President Joe Biden will sign a new executive order addressing Americans’ access to abortion on Friday, two weeks after the Supreme Court’s conservative bloc voted to overturn the landmark Roe v. Wade ruling.
The White House said Biden will use his executive authority to defend reproductive rights within various federal agencies, but stressed Congress had the ultimate power to codify abortion access as federal law.
The order will build on steps the Biden administration has already taken.
Biden plans to direct the Department of Health and Human Services (HHS) to take additional action to protect and expand access to medication abortion, protect access to contraception and ensure patients are able to obtain emergency medical care.
The White House will formalize efforts by the Department of Justice to push back against any state efforts to limit the ability to travel out of state to get an abortion or access abortion medication.
The order will also direct several federal agencies to better protect patient privacy amid concerns that digital information could put some women at risk in states that have already outlawed abortion following the Supreme Court’s decision. The White House said HHS will consider strengthening the federal law restricting release of medical information and issue updated guidance to inform doctors that they are largely not required or allowed to share patient information with law enforcement.
The order, however, is limited, and the White House does not have blanket ability to restore or safeguard Americans’ access to abortion nationwide, Biden said.
Biden has faced fierce calls to protect abortion services, and drawn anger from some Democrats for moving slowly after the Supreme Court’s ruling. Biden has also earned the ire of some politicians amid reports he planned to nominate an anti-abortion lawyer to a lifetime judgeship in Kentucky the day the court’s ruling was handed down.
Although Biden condemned the court’s ruling, he has also stressed that the power to codify Roe v. Wade into law resides with Congress. In recent days, Biden has said he would support Democrats weakening the filibuster to do so ― a notable departure as he has long resisted such calls.

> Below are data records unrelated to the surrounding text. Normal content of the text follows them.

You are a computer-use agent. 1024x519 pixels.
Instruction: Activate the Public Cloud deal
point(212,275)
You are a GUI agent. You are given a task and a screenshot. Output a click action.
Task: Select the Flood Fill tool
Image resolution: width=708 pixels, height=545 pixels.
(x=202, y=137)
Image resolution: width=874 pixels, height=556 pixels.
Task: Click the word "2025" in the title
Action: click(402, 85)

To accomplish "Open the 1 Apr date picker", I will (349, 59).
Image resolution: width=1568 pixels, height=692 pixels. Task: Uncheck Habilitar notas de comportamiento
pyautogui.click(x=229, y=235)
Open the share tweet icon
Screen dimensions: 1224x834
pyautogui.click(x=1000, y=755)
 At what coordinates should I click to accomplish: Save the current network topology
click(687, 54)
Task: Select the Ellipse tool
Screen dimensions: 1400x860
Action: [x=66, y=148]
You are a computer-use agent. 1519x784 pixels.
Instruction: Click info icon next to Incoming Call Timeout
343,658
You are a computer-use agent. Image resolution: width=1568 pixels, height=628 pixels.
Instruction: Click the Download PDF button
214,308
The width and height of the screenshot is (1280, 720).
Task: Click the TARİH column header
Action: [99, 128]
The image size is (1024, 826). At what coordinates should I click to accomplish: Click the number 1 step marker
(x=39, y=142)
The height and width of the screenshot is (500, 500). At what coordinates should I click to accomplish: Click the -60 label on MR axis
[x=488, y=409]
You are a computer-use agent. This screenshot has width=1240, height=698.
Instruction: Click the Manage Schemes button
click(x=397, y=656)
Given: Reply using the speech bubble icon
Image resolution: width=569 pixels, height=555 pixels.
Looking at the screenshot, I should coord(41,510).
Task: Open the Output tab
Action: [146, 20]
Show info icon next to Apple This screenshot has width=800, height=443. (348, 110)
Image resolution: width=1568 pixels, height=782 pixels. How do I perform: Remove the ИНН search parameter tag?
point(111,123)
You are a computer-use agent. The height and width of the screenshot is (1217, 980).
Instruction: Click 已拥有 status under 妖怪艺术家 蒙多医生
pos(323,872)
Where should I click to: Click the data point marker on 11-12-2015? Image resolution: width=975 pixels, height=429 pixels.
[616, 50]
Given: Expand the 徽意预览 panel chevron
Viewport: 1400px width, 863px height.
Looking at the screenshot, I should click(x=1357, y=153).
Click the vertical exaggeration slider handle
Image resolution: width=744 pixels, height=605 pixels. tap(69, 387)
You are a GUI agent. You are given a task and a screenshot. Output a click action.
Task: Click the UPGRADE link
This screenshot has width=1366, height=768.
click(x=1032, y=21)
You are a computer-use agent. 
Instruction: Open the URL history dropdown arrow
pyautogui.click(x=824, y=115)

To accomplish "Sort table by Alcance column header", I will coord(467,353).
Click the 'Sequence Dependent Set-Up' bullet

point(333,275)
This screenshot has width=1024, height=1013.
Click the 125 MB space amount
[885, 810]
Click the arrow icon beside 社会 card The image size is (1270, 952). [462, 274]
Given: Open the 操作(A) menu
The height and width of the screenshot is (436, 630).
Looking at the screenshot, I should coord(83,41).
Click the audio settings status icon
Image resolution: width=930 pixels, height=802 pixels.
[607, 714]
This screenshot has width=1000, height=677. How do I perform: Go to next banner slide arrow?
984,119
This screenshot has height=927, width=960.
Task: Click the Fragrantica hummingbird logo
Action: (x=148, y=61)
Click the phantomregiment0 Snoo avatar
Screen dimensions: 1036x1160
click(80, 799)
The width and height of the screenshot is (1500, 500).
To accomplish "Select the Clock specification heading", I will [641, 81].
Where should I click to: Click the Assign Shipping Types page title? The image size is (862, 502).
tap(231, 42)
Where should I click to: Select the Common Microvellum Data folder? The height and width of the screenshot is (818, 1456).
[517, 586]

“We have to codify Roe v. Wade in the law, and the way to do that is to make sure the Congress votes to do that,” Biden said last month. “And if the filibuster gets in the way, it’s like voting rights, we provide an exception for this, or an exception to the filibuster for this action.”
Progressives have called for the White House to do much more to protect abortion rights. Those proposals include calls to build abortion clinics on federal land or military bases ― an idea the White House said was not on the table. Other efforts, including one to expand the Supreme Court, have also failed to gain steam.